Dittwald Piotr, Nghia Vu Trung, Harris Glenn A, Caprioli Richard M, Van de Plas Raf, Laukens Kris, Gambin Anna, Valkenborg Dirk
College of Inter-faculty Individual Studies in Mathematics and Natural Sciences, University of Warsaw, Warsaw, Poland ; Institute of Informatics, University of Warsaw, Warsaw, Poland.
Department of Mathematics and Computer Science, University of Antwerp, Antwerp, Belgium ; Biomedical Informatics Research Center Antwerp (biomina), University of Antwerp/Antwerp University Hospital, Edegem, Belgium.
EuPA Open Proteom. 2014 Sep 1;4:87-100. doi: 10.1016/j.euprot.2014.05.002.
Although physicochemical fractionation techniques play a crucial role in the analysis of complex mixtures, they are not necessarily the best solution to separate specific molecular classes, such as lipids and peptides. Any physical fractionation step such as, for example, those based on liquid chromatography, will introduce its own variation and noise. In this paper we investigate to what extent the high sensitivity and resolution of contemporary mass spectrometers offers viable opportunities for computational separation of signals in full scan spectra. We introduce an automatic method that can discriminate peptide from lipid peaks in full scan mass spectra, based on their isotopic properties. We systematically evaluate which features maximally contribute to a peptide versus lipid classification. The selected features are subsequently used to build a random forest classifier that enables almost perfect separation between lipid and peptide signals without requiring ion fragmentation and classical tandem MS-based identification approaches. The classifier is trained on data, but is also capable of discriminating signals in real world experiments. We evaluate the influence of typical data inaccuracies of common classes of mass spectrometry instruments on the optimal set of discriminant features. Finally, the method is successfully extended towards the classification of individual lipid classes from full scan mass spectral features, based on input data defined by the Lipid Maps Consortium.

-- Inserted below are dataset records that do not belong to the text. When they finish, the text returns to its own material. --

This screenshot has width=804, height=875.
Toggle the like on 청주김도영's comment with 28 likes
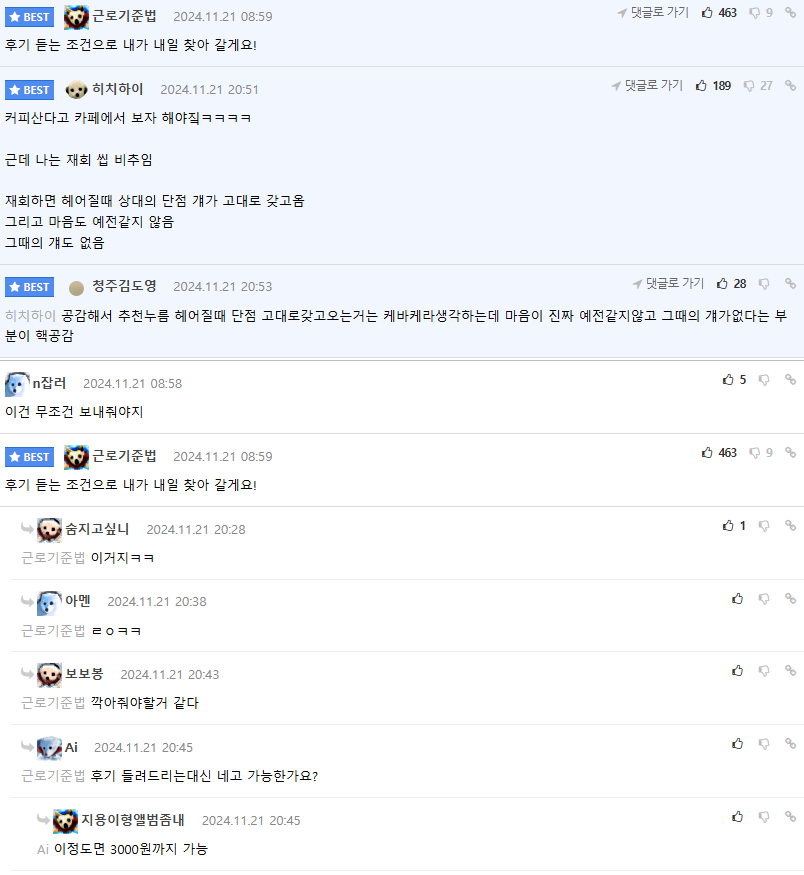[724, 284]
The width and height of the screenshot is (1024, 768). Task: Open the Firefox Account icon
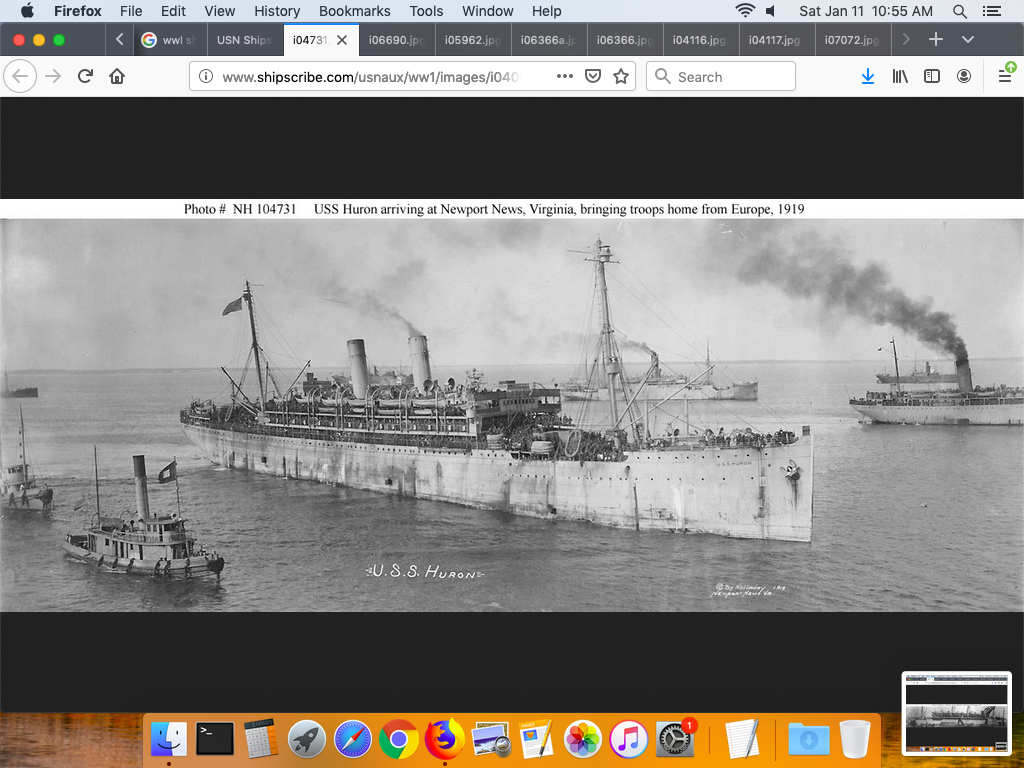pos(964,76)
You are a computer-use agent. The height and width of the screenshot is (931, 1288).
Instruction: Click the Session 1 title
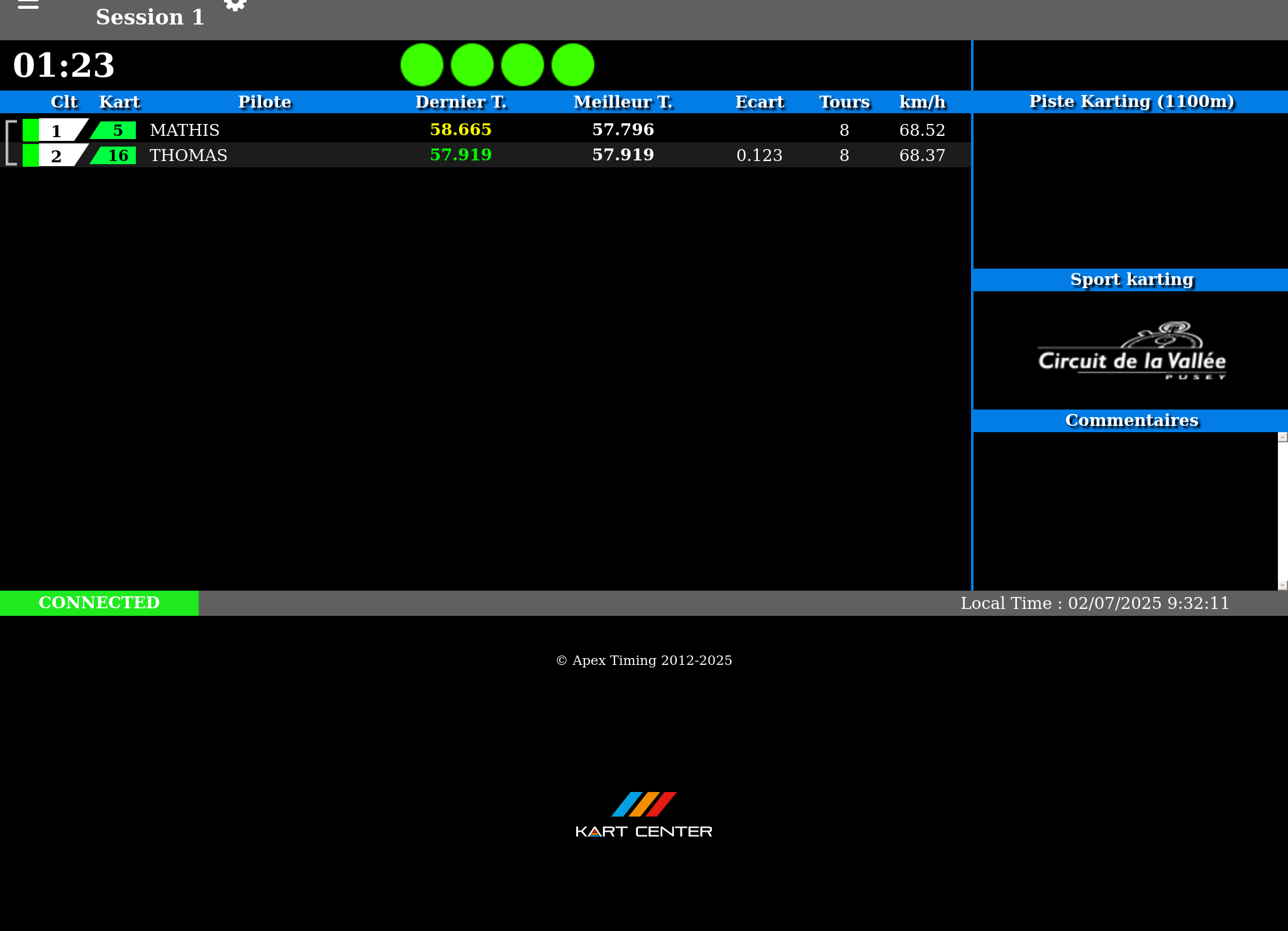pyautogui.click(x=150, y=17)
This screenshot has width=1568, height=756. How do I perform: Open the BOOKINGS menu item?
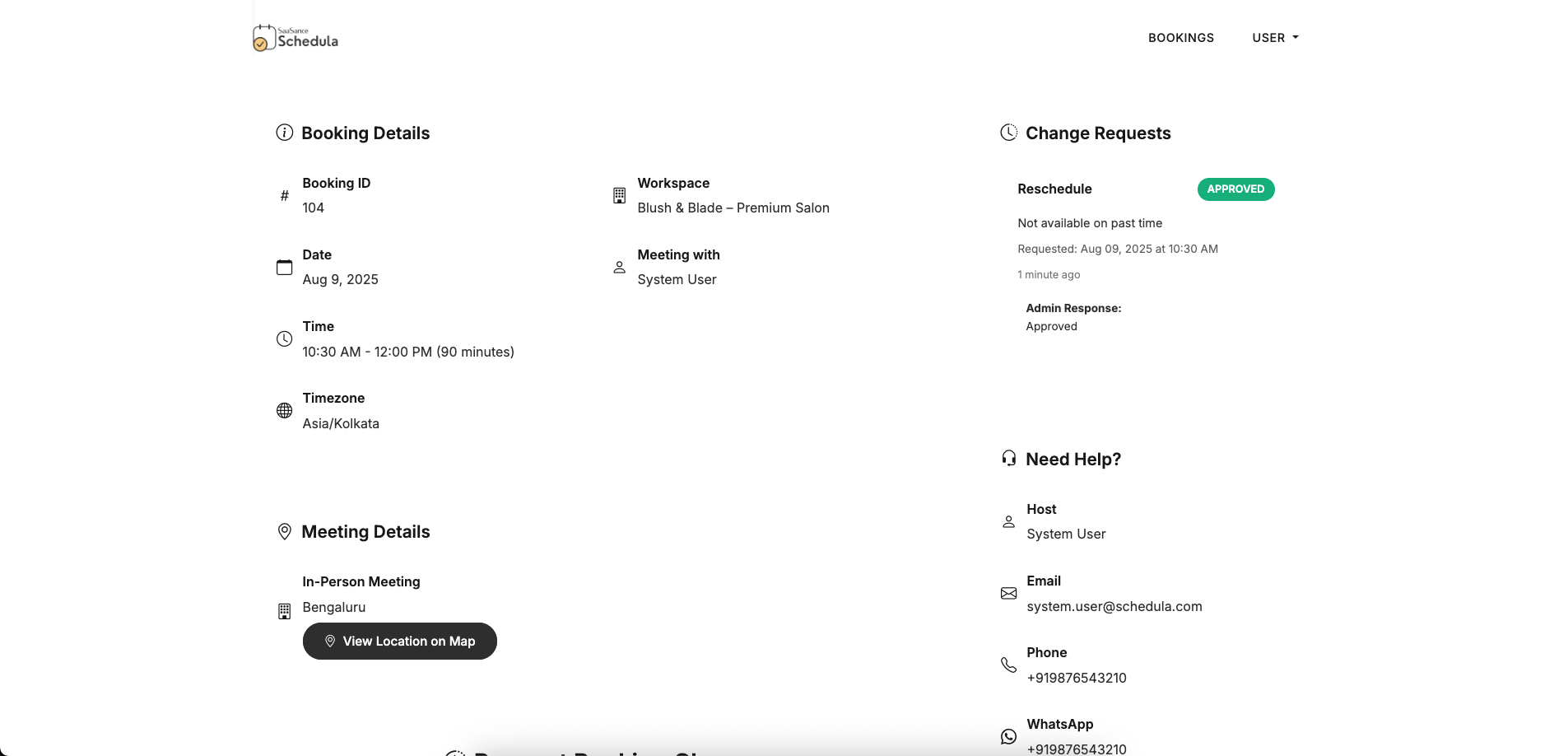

尽管物理化学分离技术在复杂混合物分析中起着关键作用,但它们不一定是分离特定分子类别(如脂质和肽)的最佳解决方案。任何物理分离步骤,例如基于液相色谱的步骤,都会引入其自身的变化和噪声。在本文中,我们研究当代质谱仪的高灵敏度和分辨率在多大程度上为全扫描光谱中的信号计算分离提供了可行的机会。我们引入了一种自动方法,该方法可以根据肽和脂质峰的同位素特性在全扫描质谱中区分它们。我们系统地评估哪些特征对肽与脂质分类的贡献最大。随后,所选特征被用于构建随机森林分类器,该分类器能够在不需要离子碎裂和基于经典串联质谱的鉴定方法的情况下,几乎完美地分离脂质和肽信号。该分类器在数据上进行训练,但也能够在实际实验中区分信号。我们评估了常见类型质谱仪的典型数据不准确性对最佳判别特征集的影响。最后,基于脂质图谱联盟定义的输入数据,该方法成功扩展到从全扫描质谱特征对单个脂质类别进行分类。